# [Article]
======
It is no coincidence that the shift from societies of control occurs, on Deleuze’s analysis, simultaneously with the rise of new communications technologies, computers, and a world that is increasingly digitally interconnected. It is precisely in light of the fact that disciplinary confinement is increasingly unmanageable that control arises as a paradigm that can organize these new mobilities. A control mechanism, therefore, operates predictively or statistically: “giving the position of any element within an open environment at any given instant.” It does not so much matter where or what any given element is; what matters is that it communicates, that it narrates itself in such a way that this narration is liable to be accounted.

Communicative Exogeneity

Why is the content of communication less important than the injunction to communicate for a control apparatus? We can examine this question by looking briefly into economics. Specifically, we can proceed by examining the form or practice of economics as such: what is necessary for it to operate. I do not meant to claim here that economics and control are reversible; it is not that economics ‘just is’ control. To do so would be to confuse the practice of economics with the legislative, financial, and police apparatuses that put models to work. Rather, my claim is simply that according to Deleuze’s articulation, control operates upon sociality according to statistical means, and economics, as a statistical science, gives us insight into the operation of statistical science as such. Economics — in its contemporary form — can be characterized as “a science of non-discursive social relations.”  This definition, as well as the picture of economics that follows from it, is adopted from Graham Joncas’ essay “There is No Economic World.” My analysis here follows closely the direction of this essay, differing mainly in terms of our conclusions regarding the significance of economics’ ‘worldlessness.’ Simply put, Joncas takes this argument to impute a neutrality to economics as a non-philosophical thought, one which exculpates it from ‘moralizing’ on the part of humanities scholars. While I agree with Joncas regarding the absurdity of critiques of the ‘blind’ or ‘black box’ quality of economics, as well as critiques of economics as ‘reductive,’ or possessing a hidden ‘morality,’ what is key (and non-neutral) to economics’ plurality is that it requires positivity and communication to operate.

Another way to put Joncas’ insistence on the ‘non-discursive’ nature of economics would be to say that economics operates without concepts. This may sound counterintuitive; what, after all, do words like ‘supply,’ ‘demand,’ ‘utility,’ etc. designate if not concepts? A close look at the specific practice of economics, however, reveals that each of these terms is, in the context of economics as a mathematical practice, meaningless in an important sense. The discursive sense of each of these concepts only ever has traction in relation to the specifically discursive fields with which economics is made to interact, but never within the mathematical practice of economics. Putting it in this way helpfully allows us to avoid a number of confusions. Positive economics, in this sense, is a fundamentally different sort of practice from — for instance — ‘political economy,’ or even classical economics, which generally revolve around conceptual argumentation about concepts like ‘value;’ classical and political economy are ‘discursive’ in a way that economics is not.
======
# [Entries provided]
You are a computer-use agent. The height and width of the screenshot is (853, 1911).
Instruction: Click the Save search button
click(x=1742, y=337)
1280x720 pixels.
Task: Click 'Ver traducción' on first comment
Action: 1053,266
======
# [Written task]
Retype everything in the essay on control and economics from "It is no coincidence" down to "to be accounted.".

# [Response below]
It is no coincidence that the shift from societies of control occurs, on Deleuze’s analysis, simultaneously with the rise of new communications technologies, computers, and a world that is increasingly digitally interconnected. It is precisely in light of the fact that disciplinary confinement is increasingly unmanageable that control arises as a paradigm that can organize these new mobilities. A control mechanism, therefore, operates predictively or statistically: “giving the position of any element within an open environment at any given instant.” It does not so much matter where or what any given element is; what matters is that it communicates, that it narrates itself in such a way that this narration is liable to be accounted.